----- Records supplied

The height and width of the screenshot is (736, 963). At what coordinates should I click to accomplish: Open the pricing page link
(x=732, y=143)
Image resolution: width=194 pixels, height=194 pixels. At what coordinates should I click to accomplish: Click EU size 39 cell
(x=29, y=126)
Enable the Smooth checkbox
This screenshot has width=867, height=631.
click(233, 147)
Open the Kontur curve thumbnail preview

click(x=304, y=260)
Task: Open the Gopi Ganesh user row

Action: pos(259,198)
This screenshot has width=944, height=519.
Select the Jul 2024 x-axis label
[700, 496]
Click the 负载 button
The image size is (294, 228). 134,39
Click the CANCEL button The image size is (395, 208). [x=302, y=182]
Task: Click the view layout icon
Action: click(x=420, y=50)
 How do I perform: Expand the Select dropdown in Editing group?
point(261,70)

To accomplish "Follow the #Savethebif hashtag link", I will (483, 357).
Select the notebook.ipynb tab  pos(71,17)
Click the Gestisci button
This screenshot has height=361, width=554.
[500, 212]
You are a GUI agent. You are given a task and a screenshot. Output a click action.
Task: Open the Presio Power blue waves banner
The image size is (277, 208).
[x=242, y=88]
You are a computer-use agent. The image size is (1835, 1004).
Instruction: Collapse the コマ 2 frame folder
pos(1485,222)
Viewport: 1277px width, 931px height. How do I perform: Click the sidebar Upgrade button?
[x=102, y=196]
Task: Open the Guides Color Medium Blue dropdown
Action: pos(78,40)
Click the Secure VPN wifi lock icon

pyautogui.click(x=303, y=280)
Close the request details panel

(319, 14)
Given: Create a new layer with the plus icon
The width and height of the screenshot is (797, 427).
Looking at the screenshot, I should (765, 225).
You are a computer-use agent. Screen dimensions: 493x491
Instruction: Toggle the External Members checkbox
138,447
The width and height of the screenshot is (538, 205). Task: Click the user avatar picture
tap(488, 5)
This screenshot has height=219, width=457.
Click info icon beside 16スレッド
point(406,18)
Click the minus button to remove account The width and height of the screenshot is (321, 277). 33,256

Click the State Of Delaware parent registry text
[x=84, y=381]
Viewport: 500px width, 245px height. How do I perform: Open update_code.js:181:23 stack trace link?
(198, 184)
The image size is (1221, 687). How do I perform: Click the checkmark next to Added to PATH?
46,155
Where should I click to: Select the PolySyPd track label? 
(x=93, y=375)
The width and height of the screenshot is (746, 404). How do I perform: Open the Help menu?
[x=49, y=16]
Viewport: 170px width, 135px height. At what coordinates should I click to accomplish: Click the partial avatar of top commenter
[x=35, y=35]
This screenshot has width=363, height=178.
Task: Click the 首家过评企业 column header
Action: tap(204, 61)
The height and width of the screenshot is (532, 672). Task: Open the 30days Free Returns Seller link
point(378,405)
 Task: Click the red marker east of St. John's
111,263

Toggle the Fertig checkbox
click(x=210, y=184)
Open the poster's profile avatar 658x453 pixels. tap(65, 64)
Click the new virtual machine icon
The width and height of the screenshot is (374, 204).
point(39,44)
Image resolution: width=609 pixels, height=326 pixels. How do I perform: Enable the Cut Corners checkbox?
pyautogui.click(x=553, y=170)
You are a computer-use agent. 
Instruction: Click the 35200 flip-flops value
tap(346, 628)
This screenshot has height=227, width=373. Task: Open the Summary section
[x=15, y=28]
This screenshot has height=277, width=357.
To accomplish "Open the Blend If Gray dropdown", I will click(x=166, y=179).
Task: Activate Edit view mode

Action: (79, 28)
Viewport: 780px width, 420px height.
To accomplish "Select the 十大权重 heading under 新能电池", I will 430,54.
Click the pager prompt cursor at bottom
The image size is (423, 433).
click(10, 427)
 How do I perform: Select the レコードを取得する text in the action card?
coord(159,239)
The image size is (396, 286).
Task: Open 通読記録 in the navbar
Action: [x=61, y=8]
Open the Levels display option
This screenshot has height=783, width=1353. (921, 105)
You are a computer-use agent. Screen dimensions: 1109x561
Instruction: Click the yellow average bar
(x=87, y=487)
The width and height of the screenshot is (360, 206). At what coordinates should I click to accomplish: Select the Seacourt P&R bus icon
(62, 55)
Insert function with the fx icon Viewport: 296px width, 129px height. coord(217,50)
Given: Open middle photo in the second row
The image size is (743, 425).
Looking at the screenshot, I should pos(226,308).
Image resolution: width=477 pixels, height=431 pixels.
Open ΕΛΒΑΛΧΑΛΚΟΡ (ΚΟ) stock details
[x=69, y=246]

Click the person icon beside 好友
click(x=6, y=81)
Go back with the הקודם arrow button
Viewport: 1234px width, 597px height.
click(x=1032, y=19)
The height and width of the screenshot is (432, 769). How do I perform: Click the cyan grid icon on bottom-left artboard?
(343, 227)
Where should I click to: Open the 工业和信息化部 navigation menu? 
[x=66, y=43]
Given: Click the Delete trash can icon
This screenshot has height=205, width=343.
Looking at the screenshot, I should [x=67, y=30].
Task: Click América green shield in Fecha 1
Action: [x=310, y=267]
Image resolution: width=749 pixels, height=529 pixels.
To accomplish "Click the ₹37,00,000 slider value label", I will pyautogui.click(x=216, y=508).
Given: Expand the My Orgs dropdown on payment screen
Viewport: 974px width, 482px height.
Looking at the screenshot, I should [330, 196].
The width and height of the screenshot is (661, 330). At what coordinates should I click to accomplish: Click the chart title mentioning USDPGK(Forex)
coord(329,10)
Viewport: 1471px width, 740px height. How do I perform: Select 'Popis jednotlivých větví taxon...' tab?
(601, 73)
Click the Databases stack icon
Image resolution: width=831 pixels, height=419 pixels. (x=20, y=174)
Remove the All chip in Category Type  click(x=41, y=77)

----------

## Task requirements
Return word for word the lines above from the line with "Click the new virtual machine icon" to the line with "Image resolution: width=749", including both and leaving out all others.

## Answer for the task
Click the new virtual machine icon
The width and height of the screenshot is (374, 204).
point(39,44)
Image resolution: width=609 pixels, height=326 pixels. How do I perform: Enable the Cut Corners checkbox?
pyautogui.click(x=553, y=170)
You are a computer-use agent. 
Instruction: Click the 35200 flip-flops value
tap(346, 628)
This screenshot has height=227, width=373. Task: Open the Summary section
[x=15, y=28]
This screenshot has height=277, width=357.
To accomplish "Open the Blend If Gray dropdown", I will click(x=166, y=179).
Task: Activate Edit view mode

Action: (79, 28)
Viewport: 780px width, 420px height.
To accomplish "Select the 十大权重 heading under 新能电池", I will 430,54.
Click the pager prompt cursor at bottom
The image size is (423, 433).
click(10, 427)
 How do I perform: Select the レコードを取得する text in the action card?
coord(159,239)
The image size is (396, 286).
Task: Open 通読記録 in the navbar
Action: [x=61, y=8]
Open the Levels display option
This screenshot has height=783, width=1353. (921, 105)
You are a computer-use agent. Screen dimensions: 1109x561
Instruction: Click the yellow average bar
(x=87, y=487)
The width and height of the screenshot is (360, 206). At what coordinates should I click to accomplish: Select the Seacourt P&R bus icon
(62, 55)
Insert function with the fx icon Viewport: 296px width, 129px height. coord(217,50)
Given: Open middle photo in the second row
The image size is (743, 425).
Looking at the screenshot, I should pos(226,308).
Image resolution: width=477 pixels, height=431 pixels.
Open ΕΛΒΑΛΧΑΛΚΟΡ (ΚΟ) stock details
[x=69, y=246]

Click the person icon beside 好友
click(x=6, y=81)
Go back with the הקודם arrow button
Viewport: 1234px width, 597px height.
click(x=1032, y=19)
The height and width of the screenshot is (432, 769). How do I perform: Click the cyan grid icon on bottom-left artboard?
(343, 227)
Where should I click to: Open the 工业和信息化部 navigation menu? 
[x=66, y=43]
Given: Click the Delete trash can icon
This screenshot has height=205, width=343.
Looking at the screenshot, I should [x=67, y=30].
Task: Click América green shield in Fecha 1
Action: [x=310, y=267]
Image resolution: width=749 pixels, height=529 pixels.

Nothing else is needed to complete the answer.